Date of Award


Document Type


Degree Name

Master of Science in Astronautical Engineering


Department of Electrical and Computer Engineering

First Advisor

John F. Raquet, PhD


Precise positioning plays an important role for both military and civilian users, from cell phones and OnStar to precision munitions and swarms of UAVs. Many applications require precise relative positioning of a network of vehicles (such as aircraft, tanks, troops, etc). Currently, the primary means for performing precise positioning is by using the Global Positioning System (GPS), and although GPS has become commonplace in today’s society, there are still limitations affecting the system. Recent advances in dynamic Two-Way Time Transfer (TWTT) have potentially provided a means to improve precise relative positioning accuracy over differential GPS (DGPS)-only approaches. TWTT is a technique in which signals are simultaneously exchanged between users. This research investigates the impact of using Two-Way Time Transfer (TWTT) time measurements to augment differential GPS systems to improve the relative positioning solutions of vehicle networks.
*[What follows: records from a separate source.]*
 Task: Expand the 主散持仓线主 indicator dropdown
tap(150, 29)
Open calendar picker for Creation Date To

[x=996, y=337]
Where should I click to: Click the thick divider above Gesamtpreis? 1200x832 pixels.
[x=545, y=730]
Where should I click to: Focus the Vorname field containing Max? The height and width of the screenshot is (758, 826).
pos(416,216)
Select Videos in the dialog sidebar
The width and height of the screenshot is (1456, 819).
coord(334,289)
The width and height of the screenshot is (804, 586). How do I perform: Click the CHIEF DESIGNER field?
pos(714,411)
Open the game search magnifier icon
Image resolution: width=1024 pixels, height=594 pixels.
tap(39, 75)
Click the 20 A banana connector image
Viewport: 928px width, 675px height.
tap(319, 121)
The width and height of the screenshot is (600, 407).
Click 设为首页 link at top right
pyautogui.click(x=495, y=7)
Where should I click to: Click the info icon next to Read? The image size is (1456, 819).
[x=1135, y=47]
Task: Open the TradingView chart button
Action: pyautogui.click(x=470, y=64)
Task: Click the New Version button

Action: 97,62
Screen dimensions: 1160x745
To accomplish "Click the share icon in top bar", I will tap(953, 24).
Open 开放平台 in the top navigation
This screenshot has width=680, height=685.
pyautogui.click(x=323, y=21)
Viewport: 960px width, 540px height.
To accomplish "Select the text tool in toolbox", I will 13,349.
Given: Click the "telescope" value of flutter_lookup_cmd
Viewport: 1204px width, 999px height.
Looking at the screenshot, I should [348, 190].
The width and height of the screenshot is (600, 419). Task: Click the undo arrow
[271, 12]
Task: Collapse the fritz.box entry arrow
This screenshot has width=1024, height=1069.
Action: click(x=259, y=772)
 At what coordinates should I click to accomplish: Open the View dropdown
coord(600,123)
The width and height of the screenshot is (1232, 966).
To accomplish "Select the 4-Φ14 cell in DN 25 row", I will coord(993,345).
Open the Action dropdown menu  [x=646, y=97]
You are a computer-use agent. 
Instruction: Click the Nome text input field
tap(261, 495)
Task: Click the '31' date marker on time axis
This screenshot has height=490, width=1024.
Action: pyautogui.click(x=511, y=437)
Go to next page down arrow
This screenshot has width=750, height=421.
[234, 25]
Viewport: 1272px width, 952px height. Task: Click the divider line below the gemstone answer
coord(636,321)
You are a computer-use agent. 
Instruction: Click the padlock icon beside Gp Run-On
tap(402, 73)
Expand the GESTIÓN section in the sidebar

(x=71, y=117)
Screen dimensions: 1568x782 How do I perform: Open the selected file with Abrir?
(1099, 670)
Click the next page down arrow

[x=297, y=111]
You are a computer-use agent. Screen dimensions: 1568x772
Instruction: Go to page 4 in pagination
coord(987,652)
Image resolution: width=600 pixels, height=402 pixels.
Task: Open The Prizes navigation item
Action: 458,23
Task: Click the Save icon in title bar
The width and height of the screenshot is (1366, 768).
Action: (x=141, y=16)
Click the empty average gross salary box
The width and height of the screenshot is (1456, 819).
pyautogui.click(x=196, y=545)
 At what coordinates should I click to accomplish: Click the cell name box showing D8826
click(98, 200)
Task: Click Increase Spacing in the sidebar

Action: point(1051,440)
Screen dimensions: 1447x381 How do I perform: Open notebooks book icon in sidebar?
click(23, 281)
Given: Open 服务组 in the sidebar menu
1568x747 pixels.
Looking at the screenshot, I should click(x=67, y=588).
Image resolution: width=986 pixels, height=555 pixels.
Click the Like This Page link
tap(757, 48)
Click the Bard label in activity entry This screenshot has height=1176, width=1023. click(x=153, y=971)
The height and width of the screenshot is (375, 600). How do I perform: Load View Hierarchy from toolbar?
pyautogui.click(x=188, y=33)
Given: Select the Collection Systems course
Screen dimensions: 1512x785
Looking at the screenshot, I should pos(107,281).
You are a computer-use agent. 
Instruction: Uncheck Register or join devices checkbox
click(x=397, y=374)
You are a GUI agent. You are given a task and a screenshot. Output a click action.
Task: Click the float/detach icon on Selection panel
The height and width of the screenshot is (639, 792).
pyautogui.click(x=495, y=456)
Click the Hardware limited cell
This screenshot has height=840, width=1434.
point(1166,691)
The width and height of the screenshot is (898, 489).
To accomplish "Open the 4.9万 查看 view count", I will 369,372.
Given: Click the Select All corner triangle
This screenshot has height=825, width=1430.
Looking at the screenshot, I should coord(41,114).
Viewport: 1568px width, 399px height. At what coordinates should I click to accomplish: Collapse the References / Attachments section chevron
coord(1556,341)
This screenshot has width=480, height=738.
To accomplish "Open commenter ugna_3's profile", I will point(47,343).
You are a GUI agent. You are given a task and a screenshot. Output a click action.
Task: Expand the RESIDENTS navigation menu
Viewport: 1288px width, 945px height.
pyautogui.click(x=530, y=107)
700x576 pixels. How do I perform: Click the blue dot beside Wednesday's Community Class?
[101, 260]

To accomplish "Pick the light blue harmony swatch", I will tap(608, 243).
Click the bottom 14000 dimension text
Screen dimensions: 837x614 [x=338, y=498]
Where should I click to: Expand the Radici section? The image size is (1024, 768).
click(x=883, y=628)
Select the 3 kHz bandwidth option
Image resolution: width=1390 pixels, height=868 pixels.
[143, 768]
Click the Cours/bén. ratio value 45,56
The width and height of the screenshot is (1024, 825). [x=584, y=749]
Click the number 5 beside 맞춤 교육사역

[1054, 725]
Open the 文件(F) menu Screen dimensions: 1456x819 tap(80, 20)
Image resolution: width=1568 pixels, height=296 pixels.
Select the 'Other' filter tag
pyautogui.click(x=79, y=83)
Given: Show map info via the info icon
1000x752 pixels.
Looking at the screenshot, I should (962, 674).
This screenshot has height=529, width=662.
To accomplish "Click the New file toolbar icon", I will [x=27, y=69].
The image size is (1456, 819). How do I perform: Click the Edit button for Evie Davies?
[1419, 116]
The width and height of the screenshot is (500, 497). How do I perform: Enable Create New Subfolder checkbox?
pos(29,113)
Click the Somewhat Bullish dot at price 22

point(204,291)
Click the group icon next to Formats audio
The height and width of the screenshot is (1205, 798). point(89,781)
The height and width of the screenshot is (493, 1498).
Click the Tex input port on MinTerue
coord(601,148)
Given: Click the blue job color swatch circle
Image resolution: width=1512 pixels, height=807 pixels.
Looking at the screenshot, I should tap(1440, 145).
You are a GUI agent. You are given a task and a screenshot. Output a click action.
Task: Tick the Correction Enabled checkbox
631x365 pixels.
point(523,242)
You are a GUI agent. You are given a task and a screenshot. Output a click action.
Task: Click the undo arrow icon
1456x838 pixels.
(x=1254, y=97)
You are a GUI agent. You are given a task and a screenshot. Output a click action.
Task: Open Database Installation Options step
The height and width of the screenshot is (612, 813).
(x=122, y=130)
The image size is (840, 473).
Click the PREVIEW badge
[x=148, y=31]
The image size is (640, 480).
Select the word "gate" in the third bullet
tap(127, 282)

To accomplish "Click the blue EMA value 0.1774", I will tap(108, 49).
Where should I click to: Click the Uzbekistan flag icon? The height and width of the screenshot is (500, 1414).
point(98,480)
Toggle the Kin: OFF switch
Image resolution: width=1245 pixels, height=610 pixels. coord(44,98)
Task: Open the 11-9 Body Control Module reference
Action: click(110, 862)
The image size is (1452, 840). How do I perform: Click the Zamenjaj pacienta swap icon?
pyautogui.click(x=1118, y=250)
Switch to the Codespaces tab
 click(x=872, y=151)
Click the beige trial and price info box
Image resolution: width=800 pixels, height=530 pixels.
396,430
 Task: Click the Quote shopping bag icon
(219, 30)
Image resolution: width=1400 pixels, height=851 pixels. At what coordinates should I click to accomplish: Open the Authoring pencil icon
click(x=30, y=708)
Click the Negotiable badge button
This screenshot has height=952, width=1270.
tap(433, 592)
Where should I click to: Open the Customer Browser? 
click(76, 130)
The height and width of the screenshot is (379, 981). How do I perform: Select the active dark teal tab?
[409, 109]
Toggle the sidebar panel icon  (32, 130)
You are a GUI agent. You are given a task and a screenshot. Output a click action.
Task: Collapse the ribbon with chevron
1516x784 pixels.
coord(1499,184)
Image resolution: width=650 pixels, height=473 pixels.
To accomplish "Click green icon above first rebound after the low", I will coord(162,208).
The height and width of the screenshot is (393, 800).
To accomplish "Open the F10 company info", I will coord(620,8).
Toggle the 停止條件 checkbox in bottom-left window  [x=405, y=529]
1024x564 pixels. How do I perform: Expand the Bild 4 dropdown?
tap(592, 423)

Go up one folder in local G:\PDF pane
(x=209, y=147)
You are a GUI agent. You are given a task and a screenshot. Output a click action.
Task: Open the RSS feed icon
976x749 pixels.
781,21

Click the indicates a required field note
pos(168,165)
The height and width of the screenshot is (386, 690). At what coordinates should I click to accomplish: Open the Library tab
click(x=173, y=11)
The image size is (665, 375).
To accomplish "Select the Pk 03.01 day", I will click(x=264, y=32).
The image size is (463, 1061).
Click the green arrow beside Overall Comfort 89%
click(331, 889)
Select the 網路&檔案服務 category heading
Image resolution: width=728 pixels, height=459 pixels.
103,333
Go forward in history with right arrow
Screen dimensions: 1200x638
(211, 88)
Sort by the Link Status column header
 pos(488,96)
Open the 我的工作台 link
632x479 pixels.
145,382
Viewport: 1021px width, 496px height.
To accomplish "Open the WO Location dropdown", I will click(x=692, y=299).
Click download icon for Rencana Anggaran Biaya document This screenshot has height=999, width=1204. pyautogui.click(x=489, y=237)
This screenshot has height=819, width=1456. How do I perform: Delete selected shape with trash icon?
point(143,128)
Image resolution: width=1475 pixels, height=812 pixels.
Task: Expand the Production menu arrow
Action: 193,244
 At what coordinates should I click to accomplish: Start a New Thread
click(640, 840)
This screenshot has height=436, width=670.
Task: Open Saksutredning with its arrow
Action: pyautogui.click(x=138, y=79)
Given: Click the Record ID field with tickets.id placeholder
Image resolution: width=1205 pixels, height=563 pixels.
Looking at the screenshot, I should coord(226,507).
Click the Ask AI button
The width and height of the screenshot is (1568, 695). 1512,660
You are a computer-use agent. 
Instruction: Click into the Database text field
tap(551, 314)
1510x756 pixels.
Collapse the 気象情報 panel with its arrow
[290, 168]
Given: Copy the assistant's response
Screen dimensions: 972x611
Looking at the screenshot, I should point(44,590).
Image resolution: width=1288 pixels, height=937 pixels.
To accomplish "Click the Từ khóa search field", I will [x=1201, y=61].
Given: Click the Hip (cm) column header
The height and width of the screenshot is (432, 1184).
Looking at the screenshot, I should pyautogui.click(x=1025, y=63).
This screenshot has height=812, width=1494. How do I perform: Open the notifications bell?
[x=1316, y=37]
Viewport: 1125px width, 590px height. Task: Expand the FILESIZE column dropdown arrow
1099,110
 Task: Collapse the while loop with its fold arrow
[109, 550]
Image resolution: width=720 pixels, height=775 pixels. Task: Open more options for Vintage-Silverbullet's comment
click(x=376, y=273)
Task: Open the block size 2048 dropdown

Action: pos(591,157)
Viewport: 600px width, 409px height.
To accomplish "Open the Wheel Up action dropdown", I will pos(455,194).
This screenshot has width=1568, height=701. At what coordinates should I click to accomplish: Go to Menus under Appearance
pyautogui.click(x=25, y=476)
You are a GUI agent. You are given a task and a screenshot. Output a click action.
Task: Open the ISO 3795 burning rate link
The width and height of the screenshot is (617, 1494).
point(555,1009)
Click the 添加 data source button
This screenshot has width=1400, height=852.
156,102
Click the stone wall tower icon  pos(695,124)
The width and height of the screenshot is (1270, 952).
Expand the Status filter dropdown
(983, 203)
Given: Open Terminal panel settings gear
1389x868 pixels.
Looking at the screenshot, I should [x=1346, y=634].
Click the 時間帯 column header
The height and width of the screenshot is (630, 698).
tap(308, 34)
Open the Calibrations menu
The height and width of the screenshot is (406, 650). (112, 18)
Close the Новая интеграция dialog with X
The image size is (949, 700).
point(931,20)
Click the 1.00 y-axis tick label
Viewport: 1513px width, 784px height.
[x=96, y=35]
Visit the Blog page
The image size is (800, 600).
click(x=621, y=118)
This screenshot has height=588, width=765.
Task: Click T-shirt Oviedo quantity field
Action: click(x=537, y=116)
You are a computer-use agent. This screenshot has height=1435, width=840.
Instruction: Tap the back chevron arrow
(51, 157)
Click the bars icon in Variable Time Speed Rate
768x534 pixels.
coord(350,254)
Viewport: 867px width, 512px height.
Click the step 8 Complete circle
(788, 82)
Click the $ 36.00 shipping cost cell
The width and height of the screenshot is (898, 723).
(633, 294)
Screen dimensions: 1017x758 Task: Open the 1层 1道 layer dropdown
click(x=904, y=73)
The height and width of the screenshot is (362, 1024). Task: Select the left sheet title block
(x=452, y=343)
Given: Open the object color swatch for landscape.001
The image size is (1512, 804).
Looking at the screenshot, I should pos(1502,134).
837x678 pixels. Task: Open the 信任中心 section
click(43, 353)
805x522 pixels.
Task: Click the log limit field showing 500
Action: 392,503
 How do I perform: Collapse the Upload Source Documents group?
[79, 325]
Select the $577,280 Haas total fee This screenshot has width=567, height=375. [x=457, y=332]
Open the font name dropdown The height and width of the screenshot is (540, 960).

Incorporating the TWTT time measurement into the DGPS solution improves the 3-D relative positioning accuracy by up to 44% with pseudorange measurements and 35% with carrier-phase measurements. Normally, the TWTT measurements are used in a manner that cancels out the impact of the vehicle position in order to obtain a precise relative time measurement. The research also implements an innovative approach to using TWTT measurements to actually obtain a precise measurement of the vehicle position in addition to the time measurement. The results show that 3-D relative positioning solutions can be improved by up to 48% when using pseudorange measurements augmented with TWTT time and range measurements, and up to 40% when using carrier-phase measurements augmented with TWTT time and range measurements.